I taught in further education when new Labour had its mantra of “education, education, education”, and I can tell the House that that actually decimated technical education. HNCs and HNDs virtually died overnight, and towns such as Great Grimsby, which has fantastic further education provision—we have the Ofsted grade 1 Grimsby Institute and the Ofsted grade 2 Franklin Sixth Form College—were utterly gutted by what happened in education then. That proves that this is about not the amount of funding that we put in, but where we put it and where our priorities lie.

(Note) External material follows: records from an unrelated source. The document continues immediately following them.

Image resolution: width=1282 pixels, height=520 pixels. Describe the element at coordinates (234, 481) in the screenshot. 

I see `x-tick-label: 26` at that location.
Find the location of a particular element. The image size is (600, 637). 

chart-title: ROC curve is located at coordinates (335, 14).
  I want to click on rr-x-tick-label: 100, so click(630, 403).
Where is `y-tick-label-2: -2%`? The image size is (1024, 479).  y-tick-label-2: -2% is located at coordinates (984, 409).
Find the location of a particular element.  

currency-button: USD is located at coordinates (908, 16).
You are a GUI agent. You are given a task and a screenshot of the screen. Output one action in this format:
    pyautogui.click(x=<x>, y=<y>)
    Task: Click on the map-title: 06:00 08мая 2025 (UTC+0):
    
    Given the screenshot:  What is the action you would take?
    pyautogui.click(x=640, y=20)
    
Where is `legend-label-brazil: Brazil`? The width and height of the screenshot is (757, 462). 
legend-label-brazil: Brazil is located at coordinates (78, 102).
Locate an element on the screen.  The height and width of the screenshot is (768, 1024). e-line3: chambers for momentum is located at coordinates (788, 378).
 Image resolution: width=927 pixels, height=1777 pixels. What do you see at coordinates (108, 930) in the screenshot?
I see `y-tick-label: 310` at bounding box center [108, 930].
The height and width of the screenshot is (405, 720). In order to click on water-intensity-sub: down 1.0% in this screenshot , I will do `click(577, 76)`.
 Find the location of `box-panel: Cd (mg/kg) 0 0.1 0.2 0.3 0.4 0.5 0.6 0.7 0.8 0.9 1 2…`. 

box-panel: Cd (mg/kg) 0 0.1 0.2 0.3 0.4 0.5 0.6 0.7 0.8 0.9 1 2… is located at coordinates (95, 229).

It is absolutely key that we put employers at the centre of this policy. That makes employers realise that they have the power, and they will work with our educators to make sure that we are getting the right kinds of qualifications. In Grimsby, our biggest employer is our seafood sector, but we have a dearth of qualifications in that sector. That is why it is fantastic that we are developing our apprenticeships provision, which is utterly needed.

However, I want to make sure that we include everybody in our local skills improvement plans. That includes all types of employer—our large employers, our small and medium-sized enterprises, our sole traders—as well as our educators. I was happy to see in the Bill that we have not specified the type of designated employers’ groups that should come together. As other Members have said, we have some weak groups and some strong groups, and we need to make sure that we are able to account for that. I am heartened that the Secretary of State will sign off the LSIPs, because that will make sure that we align them with the skills we need locally and not the skills that suit the providers, which is what has happened for the last few decades.

As a further education ambassador, I am delighted to work with the Under-Secretary of State for Education, my hon. Friend the Member for Brentwood and Ongar (Alex Burghart), and I look forward to seeing the Bill go through the House.